Chemometric-assisted spectrophotometric methods for simultaneous drug determination in new Helicobacter pylori treatment regimens - Environmental sustainability assessment

The recent FDA approval of VOQUEZNA™ TRIPLE PAK™ 7-day therapy, which includes vonoprazan (VON), amoxicillin (AMO), and clarithromycin (CLA), marks a significant advancement in the treatment of Helicobacter pylori (H. pylori) infections. Accurate quantification of these active pharmaceutical ingredients (APIs) is critical for ensuring therapeutic efficacy and safety. However, conventional analytical methods often require extensive sample pretreatment and separation, which can be time-consuming and environmentally burdensome. This study presents the first simultaneous quantification of VON, AMO, and CLA using innovative chemometric-assisted spectrophotometric methods aligned with Green Analytical Chemistry (GAC) principles. Our methods eliminate the need for pretreatment or separation, thereby enhancing both analytical efficiency and environmental sustainability. We developed orthogonal partial least squares (OPLS), principal component regression (PCR), and Artificial Neural Network (ANN) models, utilizing the Design of Experiment (DoE) approach to minimize solvent use and waste.
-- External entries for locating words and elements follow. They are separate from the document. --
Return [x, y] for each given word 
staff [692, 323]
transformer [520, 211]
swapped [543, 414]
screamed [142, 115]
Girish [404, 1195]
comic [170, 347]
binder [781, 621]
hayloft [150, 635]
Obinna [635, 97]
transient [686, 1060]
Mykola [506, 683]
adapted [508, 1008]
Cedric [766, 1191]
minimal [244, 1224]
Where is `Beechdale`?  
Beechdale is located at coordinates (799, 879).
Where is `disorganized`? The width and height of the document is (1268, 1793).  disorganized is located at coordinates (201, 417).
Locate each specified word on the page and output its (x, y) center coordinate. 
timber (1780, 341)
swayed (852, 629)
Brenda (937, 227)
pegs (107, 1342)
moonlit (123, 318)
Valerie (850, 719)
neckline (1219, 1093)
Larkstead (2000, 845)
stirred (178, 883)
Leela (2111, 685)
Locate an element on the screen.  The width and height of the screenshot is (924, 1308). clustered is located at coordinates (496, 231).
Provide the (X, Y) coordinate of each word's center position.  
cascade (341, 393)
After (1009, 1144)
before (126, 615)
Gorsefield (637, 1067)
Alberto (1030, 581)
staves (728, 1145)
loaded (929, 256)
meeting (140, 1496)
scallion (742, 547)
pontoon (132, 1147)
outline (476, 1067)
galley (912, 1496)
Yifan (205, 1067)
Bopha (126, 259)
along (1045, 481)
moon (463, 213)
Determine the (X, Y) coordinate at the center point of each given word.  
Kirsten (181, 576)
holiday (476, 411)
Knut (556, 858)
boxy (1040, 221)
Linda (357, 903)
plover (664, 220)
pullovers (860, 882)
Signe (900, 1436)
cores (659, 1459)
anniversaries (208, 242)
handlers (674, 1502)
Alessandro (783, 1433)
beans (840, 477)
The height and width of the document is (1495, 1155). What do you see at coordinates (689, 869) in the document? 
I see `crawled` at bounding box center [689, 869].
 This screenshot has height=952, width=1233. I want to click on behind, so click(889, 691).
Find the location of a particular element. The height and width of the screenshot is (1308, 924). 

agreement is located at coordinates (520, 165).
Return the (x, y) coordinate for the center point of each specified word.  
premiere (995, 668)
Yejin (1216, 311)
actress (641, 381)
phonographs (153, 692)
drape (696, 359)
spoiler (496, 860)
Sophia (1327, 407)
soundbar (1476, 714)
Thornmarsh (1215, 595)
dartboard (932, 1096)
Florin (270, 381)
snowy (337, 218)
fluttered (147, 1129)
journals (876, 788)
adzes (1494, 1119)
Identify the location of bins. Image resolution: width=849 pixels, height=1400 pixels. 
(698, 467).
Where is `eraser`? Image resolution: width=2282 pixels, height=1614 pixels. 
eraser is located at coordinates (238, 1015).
Model validation was achieved through Orthogonal Array-based Latin Hypercube Sampling (OALHS), ensuring robust performance evaluation. The models demonstrated high precision, with recovery percentages ranging from 98.00% to 102.00%. The calibration set model fitting was assessed using the determination coefficient (R²), and the cross-validation coefficient (Q²), all model's R² and Q² values were close to 1.0, indicating the calibration samples' high capacity for explanation and prediction, while the root mean square error of calibration (RMSEC) values were found to be less than 0.1. The prediction of the validation set was employed by the root mean square error of prediction (RMSEP) and relative root mean square errors of prediction (RRMSEP), the values were found (0.0335–0.0613) and (0.7207–0.5287) for RMSEP and RRMSEP, respectively, while the bias-corrected mean square error of prediction (BCMSEP) was found to be between 0.0014 and 0.0001. To evaluate and enhance the sustainability of the methods, comprehensive tools were utilized: SPIDER Solvent Tool, RGB12 Algorithm, AGREE, and the Need Quality Sustainability (NQS) Index. This work supports the Sustainable Development Goals (SDGs) by demonstrating advancements in environmentally sustainable analytical methods.